Unresolved Staff Comments
Item 1B. Unresolved Staff Comments. None.
Cybersecurity
Item 1C. Cybersecurity Risk management and strategy . None. Governance . The Company has cloud-based security, and their computers and servers are fire walled. In addition, the Company does not allow virtual log-in on their computers.
Properties
Item 2. Properties. Our principal executive office is located at 3055 NW Yeon Ave, #236, Portland, OR 97210. This property is provided to our Company by our President/CEO, free of charge.
Legal Proceedings
Item 3. Legal Proceedings. From time to time we may become involved in various legal proceedings that arise in the ordinary course of business, including actions related to our intellectual property. Although the outcomes of these legal proceedings cannot be predicted with certainty, we are currently not aware of any such legal proceedings or claims that we believe, either individually or in the aggregate, will have a material adverse effect on our business, financial condition or results of operations.
Mine Safety Disclosures
Item 4. Mine Safety Disclosures. Not applicable. 6 Table of Contents PART II
Market for Registrant's Common Equity, Related Stockholder Matters and Issuer Purchases of Equity Securities
Item 5. Market for Registrant's Common Equity, Related Stockholder Matters and Issuer Purchases of Equity Securities. Our Common Stock is quoted via OTC Markets, Inc. "Pink Limited Information." Securities Transfer Corporation at 2901 N Dallas Parkway, Suite 380, Plano, Texas 75093, is the registrar and transfer agent for our Common shares. As of the date of this report there were 9 holders of record of our Common Stock. Dividend Policy We have never declared or paid dividends on our capital stock. We currently intend to retain all available funds and any future earnings to fund the development and growth of our business. We do not anticipate paying any dividends on our capital stock in the foreseeable future. Investors should not purchase our securities with the expectation of receiving cash dividends. Any future determination related to our dividend policy will be made at the discretion of our Board of Directors (the "Board"), subject to limitations imposed by Delaware law regarding the ability of corporations to pay dividends, and will depend upon, among other factors, our results of operations, financial condition, capital requirements, contractual restrictions, business prospects and other factors our Board of Directors may deem relevant. Equity Compensation Plan Information We do not have any equity compensation plans. Recent Sales of Unregistered Securities; Use of Proceeds from Registered Securities None Purchase of Equity Securities by the Issuer and Affiliated Purchasers We did not purchase any of our shares of Common Stock or other securities during the fourth quarter of our fiscal year ended August 31, 2025.

--------------------

Decide whether each statement below agrees with the report excerpt above: (a) the company's principal executive office is provided by its President/CEO at no cost; (b) the company has paid dividends on its capital stock in the past; (c) the company has an equity compensation plan. Answer yes or no for each, and quote the words from the excerpt that settle it.

● Information provided
--------------------

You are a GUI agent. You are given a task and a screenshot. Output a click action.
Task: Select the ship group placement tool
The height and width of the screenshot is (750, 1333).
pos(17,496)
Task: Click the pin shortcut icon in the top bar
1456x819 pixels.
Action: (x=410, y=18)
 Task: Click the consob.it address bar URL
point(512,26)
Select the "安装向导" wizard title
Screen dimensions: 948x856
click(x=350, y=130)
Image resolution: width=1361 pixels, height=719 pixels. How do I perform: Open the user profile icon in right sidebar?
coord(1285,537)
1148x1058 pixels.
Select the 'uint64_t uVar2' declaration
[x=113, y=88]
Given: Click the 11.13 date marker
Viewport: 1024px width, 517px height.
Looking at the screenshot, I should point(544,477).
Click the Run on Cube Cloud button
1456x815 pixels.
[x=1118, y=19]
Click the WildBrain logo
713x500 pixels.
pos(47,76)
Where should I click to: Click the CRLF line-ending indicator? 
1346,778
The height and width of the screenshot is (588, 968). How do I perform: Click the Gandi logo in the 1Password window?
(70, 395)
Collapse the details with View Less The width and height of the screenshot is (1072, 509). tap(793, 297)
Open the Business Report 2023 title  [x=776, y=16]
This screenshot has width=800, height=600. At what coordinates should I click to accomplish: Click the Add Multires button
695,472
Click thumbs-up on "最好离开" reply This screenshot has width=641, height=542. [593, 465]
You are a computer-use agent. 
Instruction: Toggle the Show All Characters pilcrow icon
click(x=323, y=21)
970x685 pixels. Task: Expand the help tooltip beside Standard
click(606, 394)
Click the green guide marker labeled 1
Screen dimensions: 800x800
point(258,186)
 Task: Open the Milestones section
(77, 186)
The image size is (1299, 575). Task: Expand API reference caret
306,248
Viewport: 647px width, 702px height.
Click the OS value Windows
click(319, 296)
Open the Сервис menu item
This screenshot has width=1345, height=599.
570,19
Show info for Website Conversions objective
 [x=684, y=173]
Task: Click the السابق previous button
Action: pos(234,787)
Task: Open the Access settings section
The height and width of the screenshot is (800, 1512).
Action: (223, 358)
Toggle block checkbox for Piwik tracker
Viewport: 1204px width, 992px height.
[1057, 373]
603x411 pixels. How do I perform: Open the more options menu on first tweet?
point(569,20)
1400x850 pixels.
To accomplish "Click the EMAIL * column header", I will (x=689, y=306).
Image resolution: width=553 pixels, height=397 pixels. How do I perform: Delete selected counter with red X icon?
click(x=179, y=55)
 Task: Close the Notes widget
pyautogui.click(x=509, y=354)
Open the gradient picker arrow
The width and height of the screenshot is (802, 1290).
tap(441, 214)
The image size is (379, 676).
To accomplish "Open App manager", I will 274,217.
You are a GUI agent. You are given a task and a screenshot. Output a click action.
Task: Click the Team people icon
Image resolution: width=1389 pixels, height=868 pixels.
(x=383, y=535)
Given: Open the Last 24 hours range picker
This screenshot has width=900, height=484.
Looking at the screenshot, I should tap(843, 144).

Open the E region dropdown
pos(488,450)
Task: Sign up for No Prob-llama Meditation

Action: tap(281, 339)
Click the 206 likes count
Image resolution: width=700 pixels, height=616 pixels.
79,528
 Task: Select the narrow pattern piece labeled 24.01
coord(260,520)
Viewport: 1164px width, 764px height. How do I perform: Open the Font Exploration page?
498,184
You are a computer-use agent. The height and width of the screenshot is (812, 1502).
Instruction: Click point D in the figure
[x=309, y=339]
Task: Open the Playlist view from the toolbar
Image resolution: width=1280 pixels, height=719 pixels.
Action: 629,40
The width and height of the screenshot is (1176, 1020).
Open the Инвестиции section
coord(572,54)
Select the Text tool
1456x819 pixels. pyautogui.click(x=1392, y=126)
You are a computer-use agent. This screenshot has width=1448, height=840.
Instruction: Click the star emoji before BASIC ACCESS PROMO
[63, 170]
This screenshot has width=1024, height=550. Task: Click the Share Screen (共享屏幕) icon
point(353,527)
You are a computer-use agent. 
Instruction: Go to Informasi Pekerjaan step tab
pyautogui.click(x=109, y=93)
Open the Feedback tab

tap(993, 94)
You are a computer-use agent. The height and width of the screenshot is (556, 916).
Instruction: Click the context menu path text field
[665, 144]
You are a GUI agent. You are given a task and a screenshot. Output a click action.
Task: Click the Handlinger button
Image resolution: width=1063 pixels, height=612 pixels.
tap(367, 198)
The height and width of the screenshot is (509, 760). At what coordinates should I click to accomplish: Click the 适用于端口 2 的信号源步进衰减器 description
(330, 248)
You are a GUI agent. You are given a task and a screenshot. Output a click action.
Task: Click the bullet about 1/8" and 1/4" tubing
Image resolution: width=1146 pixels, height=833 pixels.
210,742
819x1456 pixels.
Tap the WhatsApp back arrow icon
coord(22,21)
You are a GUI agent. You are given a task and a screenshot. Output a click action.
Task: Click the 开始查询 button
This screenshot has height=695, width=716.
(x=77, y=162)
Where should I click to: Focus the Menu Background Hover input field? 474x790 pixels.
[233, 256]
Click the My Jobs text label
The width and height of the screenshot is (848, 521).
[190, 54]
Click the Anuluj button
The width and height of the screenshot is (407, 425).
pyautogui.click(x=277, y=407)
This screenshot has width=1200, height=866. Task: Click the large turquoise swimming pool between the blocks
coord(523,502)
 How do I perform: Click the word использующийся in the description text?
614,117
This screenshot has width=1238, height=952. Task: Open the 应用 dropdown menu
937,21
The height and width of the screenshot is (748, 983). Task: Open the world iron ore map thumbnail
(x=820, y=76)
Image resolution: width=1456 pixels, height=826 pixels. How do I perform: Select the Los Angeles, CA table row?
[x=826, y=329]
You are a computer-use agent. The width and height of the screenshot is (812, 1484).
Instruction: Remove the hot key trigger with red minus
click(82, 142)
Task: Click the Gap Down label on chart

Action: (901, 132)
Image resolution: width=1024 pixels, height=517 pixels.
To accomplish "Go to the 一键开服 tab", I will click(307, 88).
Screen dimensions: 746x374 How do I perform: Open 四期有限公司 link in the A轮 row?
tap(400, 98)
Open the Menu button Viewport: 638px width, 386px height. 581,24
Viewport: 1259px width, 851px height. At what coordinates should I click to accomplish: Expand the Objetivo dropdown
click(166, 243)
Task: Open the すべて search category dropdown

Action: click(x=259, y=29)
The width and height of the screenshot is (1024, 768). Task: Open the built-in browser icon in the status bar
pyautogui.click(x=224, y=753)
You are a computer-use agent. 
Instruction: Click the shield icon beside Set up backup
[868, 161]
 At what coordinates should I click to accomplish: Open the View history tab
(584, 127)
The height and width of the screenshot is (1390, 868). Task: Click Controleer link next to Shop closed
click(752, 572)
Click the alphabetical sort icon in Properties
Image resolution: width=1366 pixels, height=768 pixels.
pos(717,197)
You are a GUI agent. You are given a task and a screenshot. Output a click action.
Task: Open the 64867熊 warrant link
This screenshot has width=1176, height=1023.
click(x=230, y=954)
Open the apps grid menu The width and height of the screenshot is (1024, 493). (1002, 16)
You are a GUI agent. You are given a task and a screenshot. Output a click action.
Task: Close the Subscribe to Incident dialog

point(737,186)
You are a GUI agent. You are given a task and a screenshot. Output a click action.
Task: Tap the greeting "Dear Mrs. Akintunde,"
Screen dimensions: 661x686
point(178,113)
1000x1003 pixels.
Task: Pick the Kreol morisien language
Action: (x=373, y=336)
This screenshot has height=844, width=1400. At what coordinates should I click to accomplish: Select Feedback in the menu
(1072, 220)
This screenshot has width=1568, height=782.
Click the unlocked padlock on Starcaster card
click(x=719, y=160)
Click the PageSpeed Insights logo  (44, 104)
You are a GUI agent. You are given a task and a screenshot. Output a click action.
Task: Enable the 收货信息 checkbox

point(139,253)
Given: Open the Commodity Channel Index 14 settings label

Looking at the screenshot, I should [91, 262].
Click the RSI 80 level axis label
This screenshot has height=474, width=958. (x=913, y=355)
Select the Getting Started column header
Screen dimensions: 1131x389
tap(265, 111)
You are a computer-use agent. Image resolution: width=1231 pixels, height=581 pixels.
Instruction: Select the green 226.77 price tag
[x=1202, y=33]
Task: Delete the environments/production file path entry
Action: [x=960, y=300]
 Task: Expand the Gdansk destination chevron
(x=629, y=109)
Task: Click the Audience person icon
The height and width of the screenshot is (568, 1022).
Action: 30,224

--------------------

● Result below
(a) Yes: "This property is provided to our Company by our President/CEO, free of charge."
(b) No: "We have never declared or paid dividends on our capital stock."
(c) No: "We do not have any equity compensation plans."